140 dB
If you were enthralled with physics and sound you'd know exactly what I was talking about when I title a blog post 140 dB. For the rest of us, it refers to what sound engineers, (Or other freaks, I mean people) call the threshold of pain. This is a slight overexaggeration on behalf of a tedious 2hr lecture on sound. I had already dubbed the lecture room 'that which has strange noises', this time they were at least entirely intentional. An email from Penelope (the SIT that is Principles of Interactive Media, lecturer) informed us of the benefits of coming to hear this 'pro'. Two hours of watching him explain something he didn't explain well enough for complete naive to sound everything - except the use of ears, was quite enough.

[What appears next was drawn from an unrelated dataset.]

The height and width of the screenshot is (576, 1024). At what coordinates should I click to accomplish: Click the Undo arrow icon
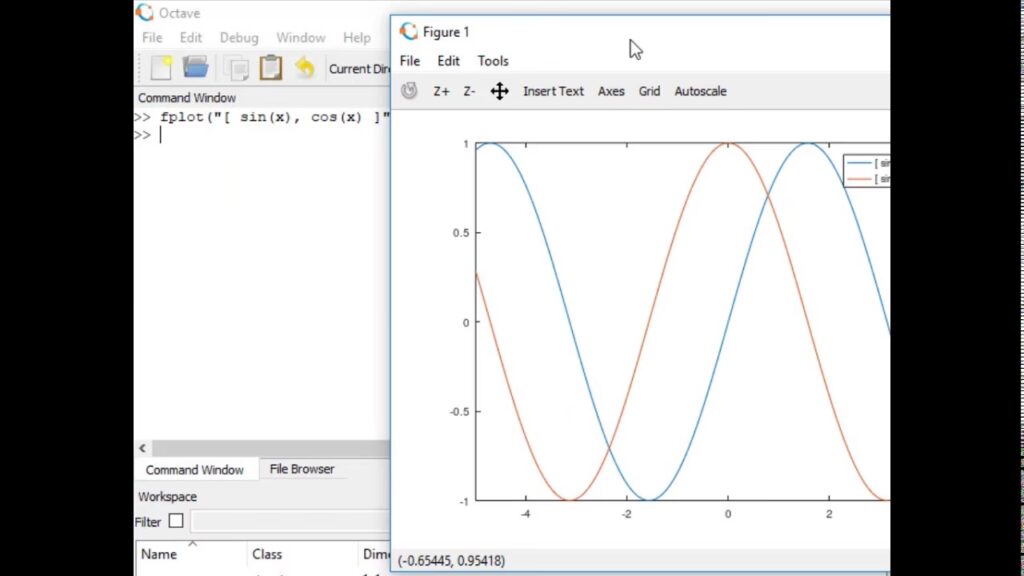point(305,68)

The explanation might have been fractionally interesting except that it was accompanied by multiple demonstrations of unbearable tone, frequency, pitch, purity, noise, harmony and brightness. Which shovelled simply more noise upon an already impending headache. There was some truth in part of what was shared. The start of a sound event (whatever the heck that happens to be) is called an attack, the end of a sound event is called the decay. This describes what it was like perfectly.
1 Comments:
So exactly why is the threshold of pain four times higher now than 7 years ago (man I'm OLD!) in year 11 physics when we were taught it was 120dB?